One of my favorite perennial vegetables are perennial kales.
I’ve grown some named varieties for some years, esp. an old French variety ‘Daubenton’ which is very bushy (many side-shots), tends to root where the side-shoots fall and thus clones itself. The variety rarely flowers, which stresses the plant less. The primary way this has died for me has been in winter frosts at our cold and wet nursery site (zone 7). In the city (almost two climate zones higher, zone 9, and much more well-draining), it can reliably overwinter.
The last 4-5 years I’ve grown a diverse population of perennial kale originally from Chris Homanics Homesteader’s Kaleidoscopic Perennial Kale. This population has a lot color variation, esp. purples from Purple Tree Collard, and most plants flower prolifically but still survive. My favorite thing to eat on kales are the flower shoots at the brocollini stage. I’m on the third generation adapting it to my climate.
My criteria are fairly simple:
- winter hardiness is first priority.
- bushy growth habit (rooting where side shoots hit soil)
- perenniality
Later I want to pay more attention to:
- more abundant flowering (brocollini)
- color variations
I always forget to take pictures when things are at their most beautiful. For example, I have no pictures of the first generation, the oldest plants, in full flower. But it’s one of my favorite times of the year.
Here are some young plants. They usually get the color variations after frosts.
Purple leaf veins
Some Savoy cabbage heritage
It doesn’t look right to some, but I’m going for this kind of growth habit. Lots of sideshoots along the main stem. If I want to take cuttings and clone the plant, it is very easy to do.
As you can see, the stem bends down and then roots at the soil, effectively creating a kale brush.

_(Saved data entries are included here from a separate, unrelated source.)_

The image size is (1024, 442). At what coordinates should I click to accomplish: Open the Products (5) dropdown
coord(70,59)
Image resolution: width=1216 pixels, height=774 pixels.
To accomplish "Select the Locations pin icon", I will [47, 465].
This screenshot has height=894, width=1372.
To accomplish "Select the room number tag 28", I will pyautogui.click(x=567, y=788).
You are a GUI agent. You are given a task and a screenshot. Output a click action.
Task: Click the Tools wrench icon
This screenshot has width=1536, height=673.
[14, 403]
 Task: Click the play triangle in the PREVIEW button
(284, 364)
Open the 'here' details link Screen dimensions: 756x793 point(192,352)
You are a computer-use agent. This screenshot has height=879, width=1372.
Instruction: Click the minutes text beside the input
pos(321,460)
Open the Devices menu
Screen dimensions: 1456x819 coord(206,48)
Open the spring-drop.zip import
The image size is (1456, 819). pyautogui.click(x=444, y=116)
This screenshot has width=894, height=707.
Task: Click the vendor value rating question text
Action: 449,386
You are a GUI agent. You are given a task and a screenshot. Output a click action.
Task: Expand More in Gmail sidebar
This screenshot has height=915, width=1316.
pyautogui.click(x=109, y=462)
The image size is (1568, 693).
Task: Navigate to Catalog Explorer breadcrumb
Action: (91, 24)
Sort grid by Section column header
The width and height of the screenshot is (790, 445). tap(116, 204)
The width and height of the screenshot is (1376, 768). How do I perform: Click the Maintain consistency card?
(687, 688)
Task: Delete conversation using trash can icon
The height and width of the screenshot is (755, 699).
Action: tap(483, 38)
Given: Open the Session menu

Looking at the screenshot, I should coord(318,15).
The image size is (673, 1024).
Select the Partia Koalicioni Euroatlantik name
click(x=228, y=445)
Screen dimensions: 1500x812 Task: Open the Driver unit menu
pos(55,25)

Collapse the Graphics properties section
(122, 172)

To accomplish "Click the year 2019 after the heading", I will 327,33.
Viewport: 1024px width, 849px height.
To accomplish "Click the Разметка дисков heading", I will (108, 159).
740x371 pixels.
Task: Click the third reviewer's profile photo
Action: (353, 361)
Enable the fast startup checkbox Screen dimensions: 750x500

White leaves. This albino flowered and is setting seed. Considering how little clorophyl is has, I’m quite satisfied with the amount of biomass
Some pictures of flowering earlier this spring. I wasn’t focused so much on documenting the kale flowers here. Just some snapshots from a little garden project I have on a tremendously polluted site in the middle of Pusher street where I live. Not to eat the crops, but as a demo garden, a small oasis of calm and beauty in a place with too much violence.